Every girl can relate with the struggle of finding the perfect prom dress. But what happens when she doesn’t have enough money to afford a dress?

    Former student at Nova High School in Florida Rebecca Kirtman wondered the same thing. She felt that no one should miss a high school event because he or she couldn’t afford to be there. In her freshman year at Nova, she launched a dress drive to provide gowns and accessories to high school girls in order to make prom accessible for everyone in her community. Although Kirtman passed away in 2003 at the age of 16, her legacy continues to grow nationwide, through the non-profit organization: “Becca’s Closet.”

    Becca’s Closet found a home at Atholton four years ago, when Melanie Vaughn (‘15) started a chapter. Last year, her sister Adrienne Vaughn took over as the club’s president. The club had its prom dress drive on March 4th.

    The event was a joint effort, with help from Becca’s Closet, NHS, JROTC, and Zeta Phi Betas. From 9 am to 2 pm, around 50 girls–ranging in age from 8th graders to seniors–shopped for dresses, shoes and accessories, while volunteers did make up, hair, and alterations on the spot.
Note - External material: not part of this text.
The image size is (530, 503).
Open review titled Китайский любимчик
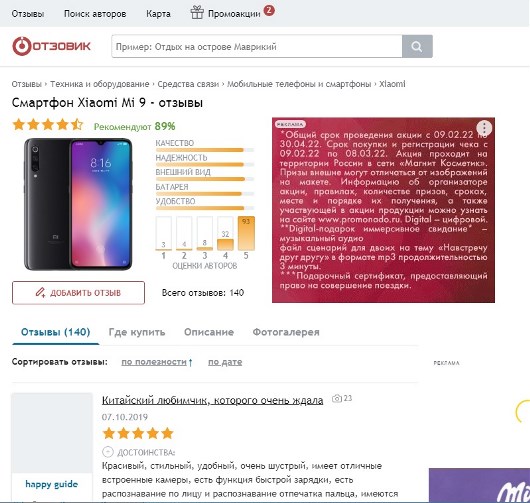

    “The event took a lot of planning. We started working on it September of 2016,” said Vaughn. “We expect to keep expanding, and hopefully double our number by next year. We contacted Parent-Teacher Associations from all over Maryland, and they were really responsive. We were able to reach inner city schools from DC and Baltimore, that we wouldn’t have been able to reach otherwise.”

    In the past years the events were not advertised as efficiently as this year’s, because the club would contact the schools’ principals instead. Vaughn also added that the handing of flyers and social media presence were important.

   The organizers of the event were not expecting for the girls to stay for too long, especially given that some girls came in from out of town, but “they stayed for hours,” said Vaughn.  “We were having fun, we had music, food. It was really nice, we had a good time, it was not an awkward thing, the girls were really comfortable.”

    “It is super rewarding experience because you get to help people who get a free prom dress that they love, since they may not be able to afford one otherwise,” added the club member, Nikita Rajarajan.

    The event was intended for girls who could not afford a dress, but it was also open to anyone who could afford it, but needed a little extra help. “I am a single parent and I live [in] Howard County, but we still could use help with stuff like this, [things] that aren’t necessities [but] are still out of reach for us.”

     All the dresses that are given away are donated to the AHS’s chapter by students or stores. The process of donating a dress is relatively easy: you contact a club member and then arrange a time to drop off the dress at the school.

    “When a store donates, it is helpful for us as much as it is for them, since when stores donate, they are able to write off on their taxes,” said Vaughn. The club receives the donations, and sorts through them to see if they are in fit condition, or if they need fixing or cleaning. When a dress is likely not to be chosen it is donated to goodwill.

     Regarding to the future,Vaughn: “We are planning to have a dress drive right after prom, because people will be thinking about what to do with their dresses. I mean, who wouldn’t want to support the cause and donate a dress rather than have it sit in their closet for years.”

     The club’s dress drives carry on Rebecca Kirtman’s belief that no matter if you have more or less, everyone deserves a dress.